If philosophy is defined in terms of knowledge gained with reference only to principles available to the human mind without special divine aid and if, on the other hand, the knowledge of faith is precisely dependent upon special divine aid, philosophy and faith, philosophy and theology, are quite distinct. Certainly with respect to philosophy we would consider it an unwarranted transgression of genera if an argument revealed itself to be essentially dependent for its cogency and acceptance on an item of faith. On this basis, the phrase Christian philosophy could be given rather short shrift. It is on a par, we might want to say, with such phrases as American philosophy, Irish philosophy, even male philosophy. The connection in the phrase is purely adventitious. It happens that certain arguments and theories have been propounded by Americans or Irishmen or males and this undeniable historical fact has nothing whatever to do with the content of what is maintained, if it is forceful, if it is true. Of course, if it is not true, we may, if we are so inclined, look into the fact that an American said it to see if that provides extenuating circumstances. Finally, I think we want to say that, even if an argument has been formulated by an American, even if we think being an American disposed one to become interested in the area of the argument, one need not be an American to assess the argument, to accept it as true, or reject it as false. When argument is successful, in other words, we can pretty safely ignore the accidental characteristics of its originator.
There have been some who were willing to handle the problem of Christian philosophy in just this way. There are philosophical arguments, tenets, and truths which happen to have been hit upon in a Christian milieu by Christians but precisely to the degree that the arguments are cogent, the tenets tenable, and the truths evidently such, we need make no allusion to the social milieu or to the religious beliefs of their proponents. I don't think the matter is quite that simple but I want to proceed for the moment as if this were unequivocally true. What I would be conceding then is that, from the point of view of content, philosophy is uninfluenced by faith, that what is known is simply different from what is believed. Nevertheless, appeal could here be made to our earlier distinction between philosophy and philosophizing and the question put this way: is religious faith accidental to the philosophizing of the believer?
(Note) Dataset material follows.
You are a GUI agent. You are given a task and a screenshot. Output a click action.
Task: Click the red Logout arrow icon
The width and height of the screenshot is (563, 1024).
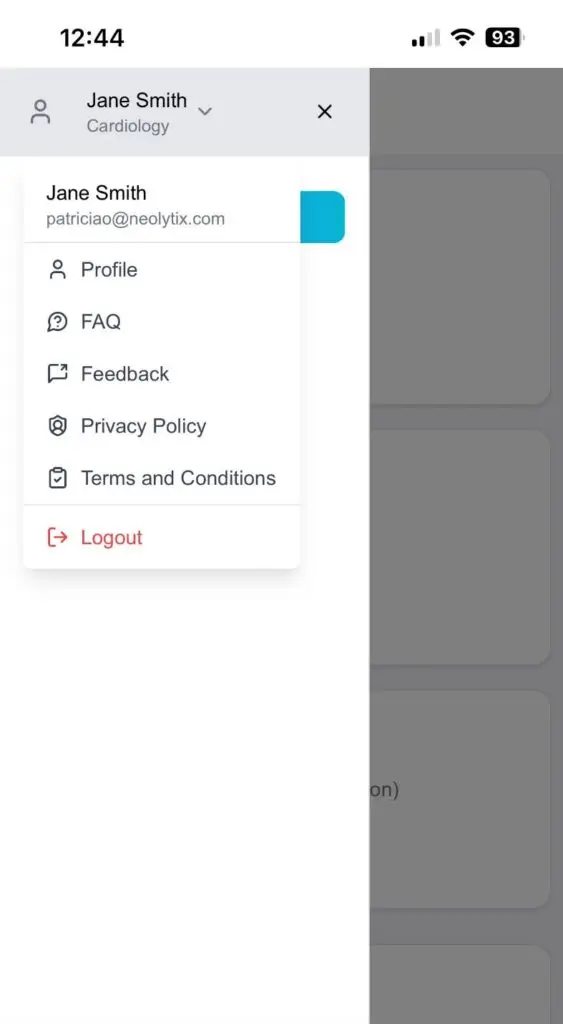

What I want to do is to transpose the problem of Christian philosophy to the level where we would rather speak of the Christian philosopher. Being a Christian should surely have a discernible effect on our philosophizing, if only because, as St. Paul put it, our minds have been rendered captive by faith. But in that captivity we are put in possession of the truth that frees so we are at the least rather equivocal bondsmen. Faith may perhaps be described as an intellectual attitude whereby, under the influence of our will, moved by grace, we accept as true what we do not and cannot understand. So described, faith is a possession of the believer; we also speak of the faith, what is believed, the object of belief. Ultimately this is someone, God, but it is also what God has told us. God has told us much about himself and about the relation of the world and man to himself, and the believer accepts all these things because God has revealed them -- "the whole bag of tricks," as a Graham Greene character not irreverently put it. That is the formality under which he accepts them, God's word; that is why he cannot pick and choose among the things presented for his acceptance. Such picking and choosing is what defines the heretic who is, etymologically, choosy. But on what basis does he choose? On some basis other than the authority of God; perhaps he looks for what is more agreeable to him, less embarrassing, not so far-out. Strictly speaking, such a man does not have faith in the strong sense if faith in the strong sense is accepting on God's word.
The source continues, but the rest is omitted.